--- TASK ITEM ---
Every record here must be set down once more, precisely as it reads.

[RECORD EXTRACTS — start]

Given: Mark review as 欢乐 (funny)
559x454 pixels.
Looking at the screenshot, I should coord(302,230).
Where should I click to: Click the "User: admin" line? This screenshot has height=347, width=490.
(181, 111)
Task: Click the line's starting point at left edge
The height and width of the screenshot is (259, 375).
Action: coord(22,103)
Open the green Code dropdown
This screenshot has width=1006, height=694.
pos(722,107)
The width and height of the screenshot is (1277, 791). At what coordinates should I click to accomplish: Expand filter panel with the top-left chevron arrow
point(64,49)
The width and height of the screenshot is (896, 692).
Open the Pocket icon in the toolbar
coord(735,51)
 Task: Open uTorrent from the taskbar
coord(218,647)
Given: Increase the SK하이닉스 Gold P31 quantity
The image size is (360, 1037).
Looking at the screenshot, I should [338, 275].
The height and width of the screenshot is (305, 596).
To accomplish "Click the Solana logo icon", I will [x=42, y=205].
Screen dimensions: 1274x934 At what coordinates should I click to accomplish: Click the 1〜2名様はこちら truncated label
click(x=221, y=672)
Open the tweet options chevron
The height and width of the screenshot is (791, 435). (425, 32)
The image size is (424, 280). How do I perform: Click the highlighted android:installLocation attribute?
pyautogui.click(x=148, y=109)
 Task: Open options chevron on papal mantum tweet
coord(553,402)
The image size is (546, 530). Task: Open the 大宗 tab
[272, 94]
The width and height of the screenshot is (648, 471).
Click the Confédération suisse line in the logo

[RECORD EXTRACTS — finish]

--- TASK SOLUTION ---
Given: Mark review as 欢乐 (funny)
559x454 pixels.
Looking at the screenshot, I should coord(302,230).
Where should I click to: Click the "User: admin" line? This screenshot has height=347, width=490.
(181, 111)
Task: Click the line's starting point at left edge
The height and width of the screenshot is (259, 375).
Action: coord(22,103)
Open the green Code dropdown
This screenshot has width=1006, height=694.
pos(722,107)
The width and height of the screenshot is (1277, 791). At what coordinates should I click to accomplish: Expand filter panel with the top-left chevron arrow
point(64,49)
The width and height of the screenshot is (896, 692).
Open the Pocket icon in the toolbar
coord(735,51)
 Task: Open uTorrent from the taskbar
coord(218,647)
Given: Increase the SK하이닉스 Gold P31 quantity
The image size is (360, 1037).
Looking at the screenshot, I should [338, 275].
The height and width of the screenshot is (305, 596).
To accomplish "Click the Solana logo icon", I will [x=42, y=205].
Screen dimensions: 1274x934 At what coordinates should I click to accomplish: Click the 1〜2名様はこちら truncated label
click(x=221, y=672)
Open the tweet options chevron
The height and width of the screenshot is (791, 435). (425, 32)
The image size is (424, 280). How do I perform: Click the highlighted android:installLocation attribute?
pyautogui.click(x=148, y=109)
 Task: Open options chevron on papal mantum tweet
coord(553,402)
The image size is (546, 530). Task: Open the 大宗 tab
[272, 94]
The width and height of the screenshot is (648, 471).
Click the Confédération suisse line in the logo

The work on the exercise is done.